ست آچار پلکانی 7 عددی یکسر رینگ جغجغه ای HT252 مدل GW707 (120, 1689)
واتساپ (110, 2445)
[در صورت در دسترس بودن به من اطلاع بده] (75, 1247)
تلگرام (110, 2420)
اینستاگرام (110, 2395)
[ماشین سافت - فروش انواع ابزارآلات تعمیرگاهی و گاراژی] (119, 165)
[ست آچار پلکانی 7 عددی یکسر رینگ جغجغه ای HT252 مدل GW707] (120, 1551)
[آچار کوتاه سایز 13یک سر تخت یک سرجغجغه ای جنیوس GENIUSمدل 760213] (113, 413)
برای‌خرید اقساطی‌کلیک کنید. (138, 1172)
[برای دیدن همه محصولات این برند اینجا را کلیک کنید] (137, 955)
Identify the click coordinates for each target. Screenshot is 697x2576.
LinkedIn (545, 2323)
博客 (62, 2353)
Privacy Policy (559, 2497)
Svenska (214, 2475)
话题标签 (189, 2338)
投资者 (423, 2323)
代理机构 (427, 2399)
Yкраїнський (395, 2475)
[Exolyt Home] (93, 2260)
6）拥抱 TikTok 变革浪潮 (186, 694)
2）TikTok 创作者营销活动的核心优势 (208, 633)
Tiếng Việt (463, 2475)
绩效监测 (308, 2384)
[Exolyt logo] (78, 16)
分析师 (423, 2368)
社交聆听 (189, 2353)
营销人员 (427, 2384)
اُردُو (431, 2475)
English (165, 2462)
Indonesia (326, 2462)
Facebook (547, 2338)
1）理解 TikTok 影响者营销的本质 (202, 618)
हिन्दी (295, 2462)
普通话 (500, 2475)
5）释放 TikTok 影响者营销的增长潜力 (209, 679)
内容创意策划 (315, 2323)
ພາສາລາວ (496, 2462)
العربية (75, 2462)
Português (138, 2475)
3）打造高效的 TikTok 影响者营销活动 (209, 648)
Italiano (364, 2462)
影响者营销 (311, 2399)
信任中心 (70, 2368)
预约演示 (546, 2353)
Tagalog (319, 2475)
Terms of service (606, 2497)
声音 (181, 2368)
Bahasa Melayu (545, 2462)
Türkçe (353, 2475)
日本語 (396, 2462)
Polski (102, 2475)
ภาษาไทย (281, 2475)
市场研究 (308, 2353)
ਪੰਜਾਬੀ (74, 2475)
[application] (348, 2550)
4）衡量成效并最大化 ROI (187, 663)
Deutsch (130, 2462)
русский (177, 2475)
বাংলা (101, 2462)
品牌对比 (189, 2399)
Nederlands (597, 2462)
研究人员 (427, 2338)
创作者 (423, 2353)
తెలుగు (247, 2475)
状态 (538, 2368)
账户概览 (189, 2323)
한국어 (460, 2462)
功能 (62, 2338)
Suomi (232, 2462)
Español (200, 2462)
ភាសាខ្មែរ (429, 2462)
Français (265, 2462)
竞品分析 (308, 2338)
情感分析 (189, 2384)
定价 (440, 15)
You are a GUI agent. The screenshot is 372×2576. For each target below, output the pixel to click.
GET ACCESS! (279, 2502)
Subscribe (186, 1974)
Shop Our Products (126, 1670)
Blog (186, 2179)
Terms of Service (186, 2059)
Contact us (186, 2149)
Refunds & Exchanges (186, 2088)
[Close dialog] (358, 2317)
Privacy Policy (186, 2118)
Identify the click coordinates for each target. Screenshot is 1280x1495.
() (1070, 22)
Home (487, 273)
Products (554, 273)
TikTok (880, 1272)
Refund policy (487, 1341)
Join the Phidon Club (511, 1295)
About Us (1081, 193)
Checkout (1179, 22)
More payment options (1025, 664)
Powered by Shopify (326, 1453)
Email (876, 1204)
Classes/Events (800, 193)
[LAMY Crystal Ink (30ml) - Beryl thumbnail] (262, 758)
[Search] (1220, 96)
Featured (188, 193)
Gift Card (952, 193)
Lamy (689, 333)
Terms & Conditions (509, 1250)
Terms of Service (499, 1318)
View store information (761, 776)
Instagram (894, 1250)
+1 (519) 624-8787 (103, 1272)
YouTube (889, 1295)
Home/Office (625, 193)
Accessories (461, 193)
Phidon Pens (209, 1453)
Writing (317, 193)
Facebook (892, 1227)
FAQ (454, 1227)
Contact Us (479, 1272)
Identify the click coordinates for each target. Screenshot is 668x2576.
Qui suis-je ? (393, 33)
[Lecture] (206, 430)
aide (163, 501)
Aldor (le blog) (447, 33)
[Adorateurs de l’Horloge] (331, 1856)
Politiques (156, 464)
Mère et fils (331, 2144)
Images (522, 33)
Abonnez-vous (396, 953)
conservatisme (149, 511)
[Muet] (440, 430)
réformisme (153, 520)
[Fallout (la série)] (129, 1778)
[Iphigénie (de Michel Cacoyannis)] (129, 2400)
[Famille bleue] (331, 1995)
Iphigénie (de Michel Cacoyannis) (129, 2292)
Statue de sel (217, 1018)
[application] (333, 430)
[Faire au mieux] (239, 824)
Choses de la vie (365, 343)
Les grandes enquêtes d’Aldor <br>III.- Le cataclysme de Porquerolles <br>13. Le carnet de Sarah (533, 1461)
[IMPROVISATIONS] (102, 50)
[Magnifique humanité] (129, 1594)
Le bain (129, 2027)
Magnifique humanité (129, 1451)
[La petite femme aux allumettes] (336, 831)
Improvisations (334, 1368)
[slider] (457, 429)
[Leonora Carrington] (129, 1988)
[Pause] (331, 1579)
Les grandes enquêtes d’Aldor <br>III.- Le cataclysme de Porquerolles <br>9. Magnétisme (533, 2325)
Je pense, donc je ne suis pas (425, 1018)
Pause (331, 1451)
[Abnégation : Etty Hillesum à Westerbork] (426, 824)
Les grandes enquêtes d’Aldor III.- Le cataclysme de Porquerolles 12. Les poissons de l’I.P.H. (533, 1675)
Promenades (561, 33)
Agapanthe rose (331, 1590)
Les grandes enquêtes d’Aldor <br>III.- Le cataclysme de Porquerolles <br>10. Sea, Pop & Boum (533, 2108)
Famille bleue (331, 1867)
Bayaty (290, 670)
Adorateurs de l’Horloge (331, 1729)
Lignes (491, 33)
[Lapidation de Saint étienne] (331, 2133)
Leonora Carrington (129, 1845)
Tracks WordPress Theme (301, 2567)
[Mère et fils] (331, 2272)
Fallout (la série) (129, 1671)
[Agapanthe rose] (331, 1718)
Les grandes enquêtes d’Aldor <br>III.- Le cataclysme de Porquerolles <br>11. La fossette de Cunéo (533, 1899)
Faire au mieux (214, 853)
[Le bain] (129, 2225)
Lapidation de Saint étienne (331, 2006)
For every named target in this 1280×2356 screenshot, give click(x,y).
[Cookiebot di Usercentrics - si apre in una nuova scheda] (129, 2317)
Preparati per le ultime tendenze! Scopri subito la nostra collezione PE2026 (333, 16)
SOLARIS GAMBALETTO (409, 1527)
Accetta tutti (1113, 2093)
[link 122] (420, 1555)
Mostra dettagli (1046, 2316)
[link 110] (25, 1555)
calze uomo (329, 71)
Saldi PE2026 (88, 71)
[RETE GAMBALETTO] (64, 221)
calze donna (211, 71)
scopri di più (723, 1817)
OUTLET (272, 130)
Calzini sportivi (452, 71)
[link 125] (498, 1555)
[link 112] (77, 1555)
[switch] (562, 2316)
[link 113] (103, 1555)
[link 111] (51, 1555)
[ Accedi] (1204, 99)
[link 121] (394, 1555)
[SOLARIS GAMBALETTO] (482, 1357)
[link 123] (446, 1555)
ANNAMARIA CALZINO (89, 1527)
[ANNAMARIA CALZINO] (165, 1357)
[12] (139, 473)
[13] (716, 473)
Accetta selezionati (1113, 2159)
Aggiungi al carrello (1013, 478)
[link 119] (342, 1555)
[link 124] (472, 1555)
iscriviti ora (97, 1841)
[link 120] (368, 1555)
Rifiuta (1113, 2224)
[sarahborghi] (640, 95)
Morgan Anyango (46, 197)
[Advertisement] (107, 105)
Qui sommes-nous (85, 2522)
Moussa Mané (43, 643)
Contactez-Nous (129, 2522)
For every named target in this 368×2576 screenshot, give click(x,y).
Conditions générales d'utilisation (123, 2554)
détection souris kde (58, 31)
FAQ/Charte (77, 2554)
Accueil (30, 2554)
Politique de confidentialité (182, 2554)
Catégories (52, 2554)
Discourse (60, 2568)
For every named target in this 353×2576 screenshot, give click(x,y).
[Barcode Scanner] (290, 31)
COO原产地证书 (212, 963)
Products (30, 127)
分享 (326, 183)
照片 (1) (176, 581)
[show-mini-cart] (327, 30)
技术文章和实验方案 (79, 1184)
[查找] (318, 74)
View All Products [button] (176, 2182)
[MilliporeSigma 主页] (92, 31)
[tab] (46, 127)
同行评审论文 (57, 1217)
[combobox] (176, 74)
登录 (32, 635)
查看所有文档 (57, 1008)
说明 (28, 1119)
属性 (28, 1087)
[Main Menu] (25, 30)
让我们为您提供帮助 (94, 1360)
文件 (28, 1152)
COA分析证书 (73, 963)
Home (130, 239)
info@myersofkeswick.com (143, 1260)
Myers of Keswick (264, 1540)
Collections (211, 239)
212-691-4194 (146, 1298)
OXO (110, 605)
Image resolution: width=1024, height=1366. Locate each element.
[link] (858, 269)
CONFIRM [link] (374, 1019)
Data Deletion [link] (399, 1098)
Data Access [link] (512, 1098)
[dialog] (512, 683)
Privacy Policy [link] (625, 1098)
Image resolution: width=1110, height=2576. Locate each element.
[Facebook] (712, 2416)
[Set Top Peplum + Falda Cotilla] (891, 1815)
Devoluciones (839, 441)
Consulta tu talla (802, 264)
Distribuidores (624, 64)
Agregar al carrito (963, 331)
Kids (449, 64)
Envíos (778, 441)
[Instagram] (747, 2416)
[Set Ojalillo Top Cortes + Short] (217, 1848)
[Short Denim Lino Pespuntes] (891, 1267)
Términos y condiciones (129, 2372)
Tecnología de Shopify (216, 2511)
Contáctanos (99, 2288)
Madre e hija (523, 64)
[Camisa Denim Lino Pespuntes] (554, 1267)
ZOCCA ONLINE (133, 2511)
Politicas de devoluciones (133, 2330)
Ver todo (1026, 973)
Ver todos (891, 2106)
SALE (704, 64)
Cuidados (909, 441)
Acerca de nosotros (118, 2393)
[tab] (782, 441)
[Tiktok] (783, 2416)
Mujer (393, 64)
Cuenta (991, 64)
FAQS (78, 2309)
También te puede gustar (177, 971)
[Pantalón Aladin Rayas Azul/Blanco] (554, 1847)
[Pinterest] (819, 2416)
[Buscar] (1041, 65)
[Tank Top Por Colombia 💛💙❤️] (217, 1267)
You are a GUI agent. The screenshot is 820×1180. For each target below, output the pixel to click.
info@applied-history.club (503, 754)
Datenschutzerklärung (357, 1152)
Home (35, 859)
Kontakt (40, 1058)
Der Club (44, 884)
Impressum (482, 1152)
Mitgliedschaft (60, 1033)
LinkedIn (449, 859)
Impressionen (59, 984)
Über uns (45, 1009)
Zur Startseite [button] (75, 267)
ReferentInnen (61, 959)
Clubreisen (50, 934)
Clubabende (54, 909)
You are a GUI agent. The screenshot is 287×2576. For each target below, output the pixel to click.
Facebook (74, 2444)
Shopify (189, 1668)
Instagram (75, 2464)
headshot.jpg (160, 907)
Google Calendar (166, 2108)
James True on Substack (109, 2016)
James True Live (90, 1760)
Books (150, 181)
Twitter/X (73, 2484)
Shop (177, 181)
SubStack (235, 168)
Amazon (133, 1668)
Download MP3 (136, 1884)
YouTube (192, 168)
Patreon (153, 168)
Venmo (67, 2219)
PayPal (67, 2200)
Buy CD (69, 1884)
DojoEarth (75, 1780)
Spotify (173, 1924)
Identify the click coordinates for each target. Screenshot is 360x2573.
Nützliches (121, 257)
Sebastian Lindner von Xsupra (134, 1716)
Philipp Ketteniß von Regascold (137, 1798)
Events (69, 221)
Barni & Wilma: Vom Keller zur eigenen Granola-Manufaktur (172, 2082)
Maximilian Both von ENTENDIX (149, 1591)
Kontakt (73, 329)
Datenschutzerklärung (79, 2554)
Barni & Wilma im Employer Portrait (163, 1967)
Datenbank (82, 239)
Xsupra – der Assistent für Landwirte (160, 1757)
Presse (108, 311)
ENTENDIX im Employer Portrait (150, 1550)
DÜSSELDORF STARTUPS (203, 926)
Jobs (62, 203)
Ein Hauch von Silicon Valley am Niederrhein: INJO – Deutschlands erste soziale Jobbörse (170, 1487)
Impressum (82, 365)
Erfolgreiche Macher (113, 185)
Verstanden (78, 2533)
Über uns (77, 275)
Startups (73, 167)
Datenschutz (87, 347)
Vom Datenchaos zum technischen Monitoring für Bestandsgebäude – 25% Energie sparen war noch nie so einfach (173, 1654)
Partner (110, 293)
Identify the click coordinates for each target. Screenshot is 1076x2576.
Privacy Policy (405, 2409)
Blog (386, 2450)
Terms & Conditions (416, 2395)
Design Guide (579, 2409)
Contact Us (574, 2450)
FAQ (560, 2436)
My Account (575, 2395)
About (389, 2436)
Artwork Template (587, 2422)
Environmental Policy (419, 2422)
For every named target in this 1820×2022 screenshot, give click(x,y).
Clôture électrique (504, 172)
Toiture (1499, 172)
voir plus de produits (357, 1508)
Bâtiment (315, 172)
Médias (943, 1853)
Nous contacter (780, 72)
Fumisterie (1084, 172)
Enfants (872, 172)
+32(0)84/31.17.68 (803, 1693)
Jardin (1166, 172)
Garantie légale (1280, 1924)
■ ■ ■ ■ ■ ■ ■
§ **Task details**: The answer must be every line from the records above that contains the word "رینگ", copied in full.

§ **Task output**:
ست آچار پلکانی 7 عددی یکسر رینگ جغجغه ای HT252 مدل GW707 (120, 1689)
[ست آچار پلکانی 7 عددی یکسر رینگ جغجغه ای HT252 مدل GW707] (120, 1551)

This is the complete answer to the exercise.